**Exercise goal:**
Write the next part of the investor notes on SelfWealth's quarterly results below, picking up after their last line.

- This is their first deviation of expenses coming in above the projections in the previous quarterly (19% over budget). Maybe they didn't expect the ETF would need fees prepaid annually.
- Result came in below my expectations, but is still on track for a strong record March, and I believe their statements in the announcement, like the cashflow will be back to improvement in March.
Revenue: +1.2% vs +6.1% last Christmas (weak, but still positive)
Trades: +1.2% vs +11.4% last Christmas (weak, but still positive)
Active Clients: +20.8% = +3735 users vs +4125 last quarter and +2404 last Christmas. 3735 is oddly low vs the 2119 that they implied for the month of October. I suspect the figure they gave was from mid-Nov, not end-Oct. 4125 last quarter was an exceptional quarter, sharply above average (usually 2300), so 3735 is still good. (good)
Client Cash: +15.3%. Roughly enough to offset the 1 rate cut, so interest revenue would be stable this quarter, even with the rate cut. +$18m QoQ, vs last Christmas being +$9m QoQ. Apparently, people withdrew some cash for Christmas, or invested it in advance of the market close over Christmas, or stopped depositing cash knowing that the market would close. (good)
FUA: +29%. A strong record for this metric (not sure why, exactly). I guess this would be correlated with market share. Having people keeping more of their investments in SelfWealth would mean more word of mouth. (very good)
Cash per active trader: down from $6.55k to $6.26k. There was a fall at last Christmas too, so this is somewhat expected. (ok)
Trades per trader per month: down from 1.45 to 1.22. There was a fall at last Christmas too, so this is somewhat expected. (ok)
Average revenue per user (annualised from 1 quarter): down from $296 to $228. Combination of RBA cut and Christmas. Also happened at last Christmas. (slight negative)
Market Share: up to 4.8% from 4.0% in 1 quarter (my estimate). (good)
AFSL Dealer Group Agreements: up from 28 to 31 (I implied from the presentation) (good)
Advisors Registered: up from 80 to 95 (I implied from the presentation) (good)
Advisors with potential access: up from 700 to 800. (good)
Expenses: Bad for both fixed and variable costs. Probably from ETF and advisor being new, but not bringing much revenue yet. (temporarily bad)

**Recorded information:**
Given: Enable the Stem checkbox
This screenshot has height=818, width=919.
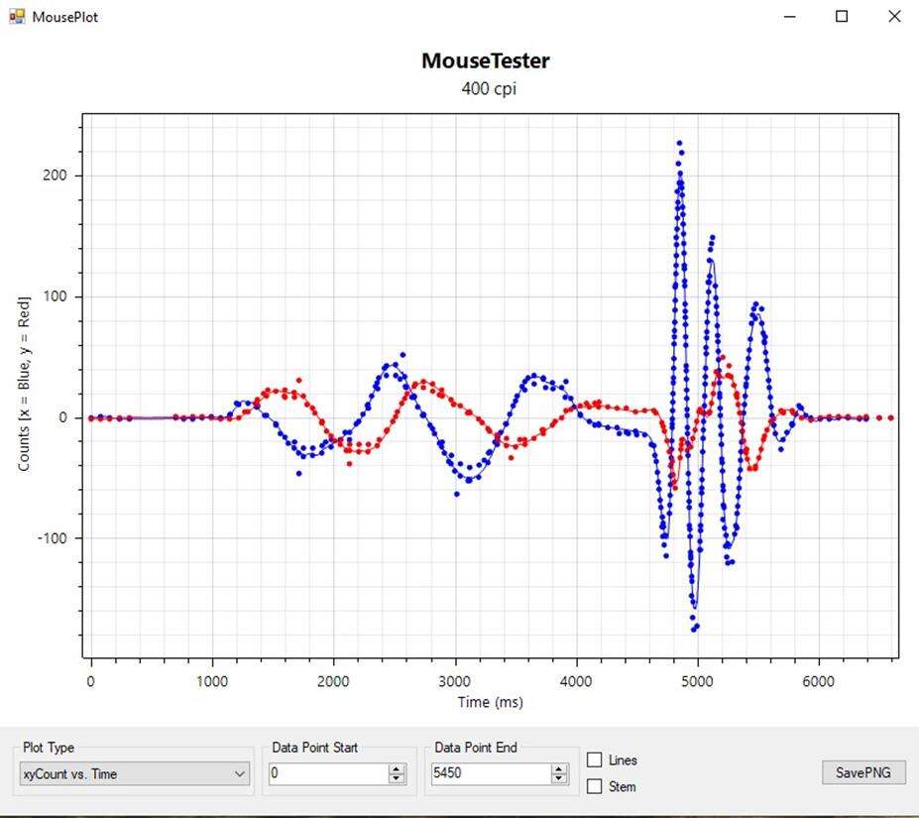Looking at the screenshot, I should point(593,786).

**Answer:**
Underlying cashflow: from -$464k to -$999k. (temporarily bad)
Cash balance: $1.54m. Fine if the cashflow is quickly brought under control. Bad if we had another quarter of -$999k. March has a high chance of being better than -$999k, but I'm not sure about -$464k. March should be strong for clients, trades and client cash, but the uncertainty is about ETF and advisor growing quickly or not, and requiring much money or not.
Free trades: revenue per trader (my own metric) was flat QoQ, even with the RBA cut, suggesting that the proportion of free trades was down. That makes sense, since last quarter had a spike of free trades from the Q419 EOFY sale. This suggests that the +1.2% to trades is understated, since if you look at the underlying number, the paid trades were more likely up ~7% (my own estimate). (good, but not transparent, suggests a good March)
Overall: below my expectations. Trades and revenue weak over Christmas ETF and advisor yet to contribute much, but expenses up significantly for those 2 divisions. Market share going strong. FUA going strong. Client cash going well. 1 more RBA cut next quarter would be affordable, 2 would be bad. ETF starting slow. Advisor looking good, but with few transparent numbers. March on track to be a strong record, but with uncertain cashflow, because of the 2 new divisions. ~0.8% market share gained in 1 quarter.
- This is their first deviation of expenses coming in above the...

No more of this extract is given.